Ações: o erro de comprar empresa boa achando que qualquer preço é aceitável

Existe uma ideia muito difundida entre investidores que, à primeira vista, parece correta: comprar boas empresas e segurar no longo prazo. E, de fato, essa lógica faz sentido. O problema é o que muita gente entende por “comprar uma boa empresa”.

A maioria para na metade do raciocínio.

Comprar uma empresa boa não significa pagar qualquer preço por ela.

Esse é um dos erros mais comuns, principalmente entre quem já passou da fase de iniciantes e começou a estudar mais o mercado. A pessoa aprende a analisar empresa, entende balanço, acompanha resultados, escolhe negócios sólidos.

Mas ignora o valuation.

E é aí que o problema começa.

Uma empresa pode ser excelente, crescer, gerar lucro consistente e ainda assim ser um investimento ruim dependendo do preço pago. Porque, no fim, o retorno não depende apenas da qualidade da empresa, mas da relação entre preço e valor.
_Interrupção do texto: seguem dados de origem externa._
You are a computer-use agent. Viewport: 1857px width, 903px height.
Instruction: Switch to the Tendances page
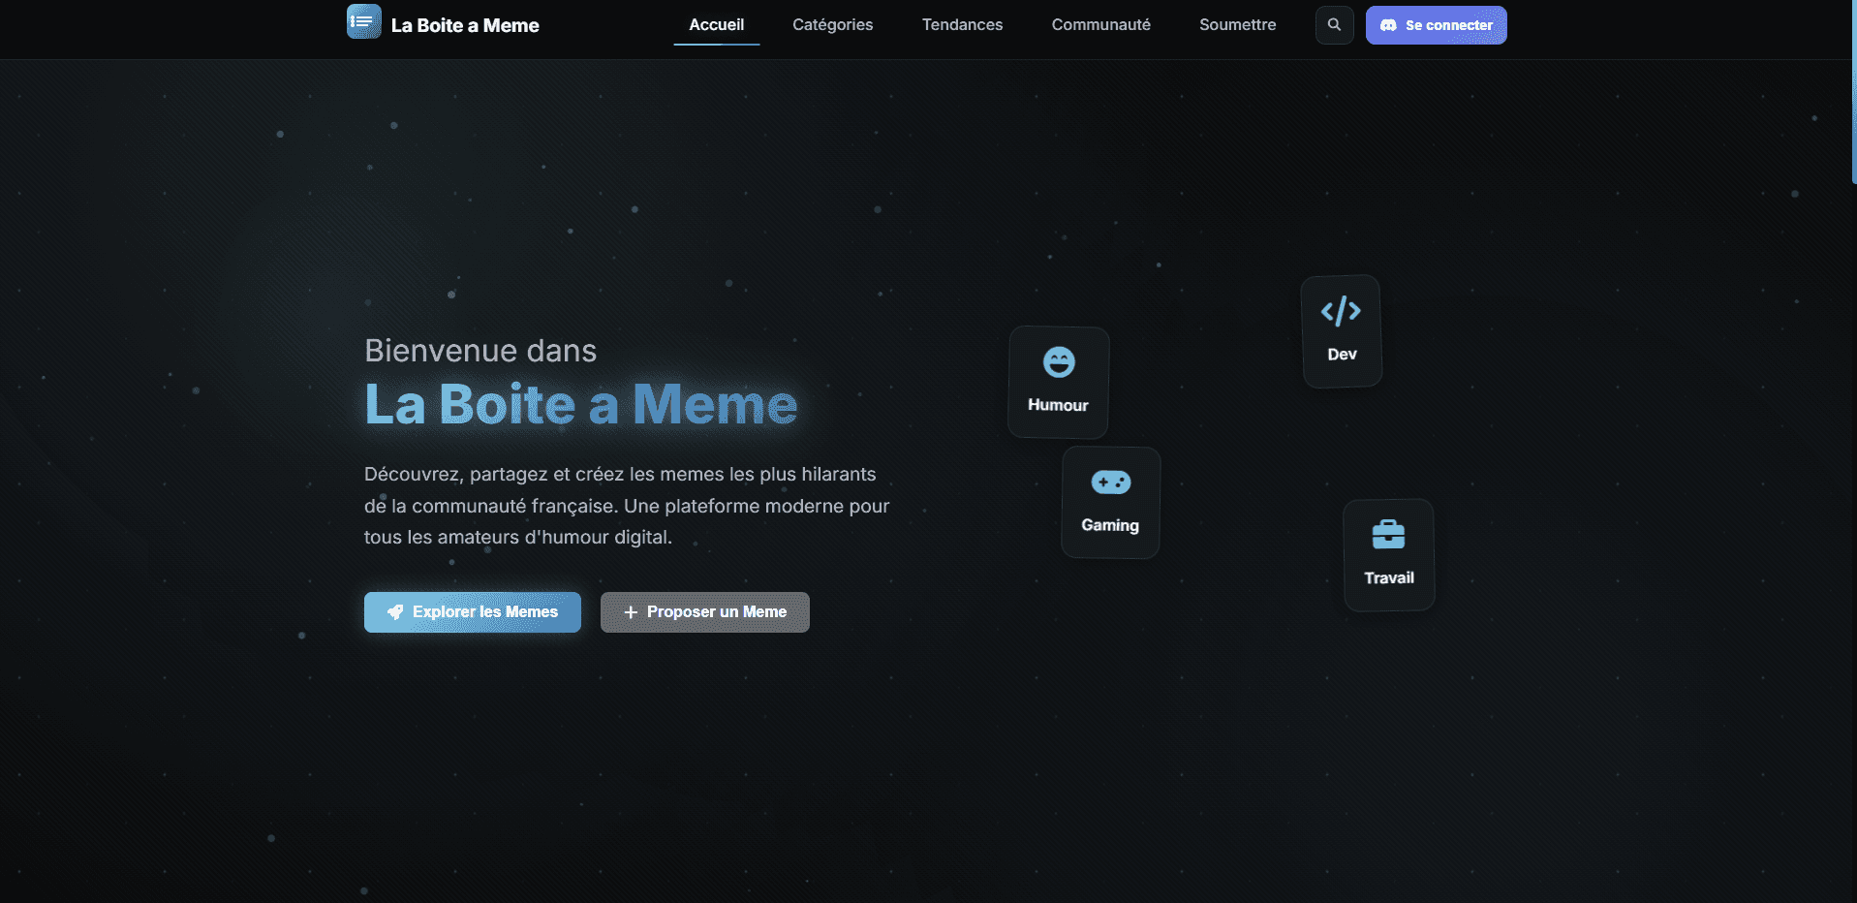pyautogui.click(x=962, y=25)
Se você paga caro demais, parte do retorno já foi antecipada.

Outro ponto importante é que o mercado costuma precificar expectativas.

Empresas muito boas, com histórico consistente e crescimento previsível, raramente estão baratas. Isso acontece porque muitos investidores querem comprar esses ativos, o que eleva o preço.

Ou seja, a qualidade já está no preço.

Nesse cenário, qualquer decepção, por menor que seja, pode gerar queda. Não porque a empresa ficou ruim, mas porque ela deixou de ser tão perfeita quanto o mercado esperava.

Esse tipo de ajuste pega muita gente de surpresa.

Outro erro comum é confundir crescimento com retorno.

Uma empresa pode crescer muito, aumentar receita, expandir operação, e ainda assim não gerar um bom retorno para o acionista se isso já estiver embutido no preço.

O investidor vê o crescimento, mas não percebe que pagou caro por ele.

Crescimento sem valuation é apenas narrativa.

Também existe a ilusão do longo prazo como proteção automática.

Muita gente acredita que basta segurar qualquer ação boa por muitos anos que o retorno virá. Em muitos casos, isso funciona. Mas não é regra. Se o preço inicial for alto demais, o tempo pode não compensar.

O longo prazo não corrige tudo.

Ele ajuda, mas não faz milagre.

Outro ponto negligenciado é a diferença entre empresa boa e momento ruim.

Mesmo empresas sólidas passam por ciclos. Setores mudam, margens comprimem, concorrência aumenta. Quem compra sem considerar o ciclo pode entrar no pior momento.

E, muitas vezes, vende no pior momento também.

Outro erro recorrente é ignorar o cenário macro.

Juros, inflação, câmbio, tudo isso impacta o preço das ações. Empresas podem continuar boas, mas o mercado muda a forma como precifica risco. Quando os juros sobem, por exemplo, o valor presente dos lucros futuros diminui.

Isso afeta diretamente o preço.

Sem entender esse contexto, o investidor acha que o problema está na empresa, quando muitas vezes está no ambiente.

Também existe a questão da concentração.

Quando alguém encontra uma empresa que considera excelente, é comum aumentar posição de forma exagerada. Isso cria um risco desnecessário. Nenhuma empresa é imune a erro, mudança de mercado ou evento inesperado.

Concentrar demais é confiar demais.

Outro ponto importante é a disciplina de entrada.

Muitos investidores acertam na escolha da empresa, mas erram no momento de compra. Entram em momentos de euforia, quando o preço já subiu bastante, e evitam comprar quando o mercado está pessimista.

O resultado é pagar caro e evitar oportunidades.

Investir bem exige desconforto.

Outro erro sutil é não revisar a tese.

A empresa que você comprou há dois anos pode não ser a mesma hoje. O mercado muda, a gestão muda, o setor muda. Manter o investimento sem reavaliar a tese é assumir que nada mudou.

E isso raramente é verdade.

Por fim, existe o erro de se apegar à narrativa.

Histórias bem contadas convencem. Empresas com discurso forte, crescimento acelerado e presença no mercado chamam atenção. Mas narrativa não sustenta retorno sozinha.

No fim, o que importa é geração de valor.

Lucro consistente, caixa, eficiência, capacidade de adaptação.

Sem isso, a história não se sustenta.

Investir em ações não é sobre encontrar empresas boas.

É sobre encontrar boas empresas a preços que façam sentido.

E essa diferença, embora pareça pequena, é exatamente o que separa um investimento consistente de uma decisão baseada apenas em convicção.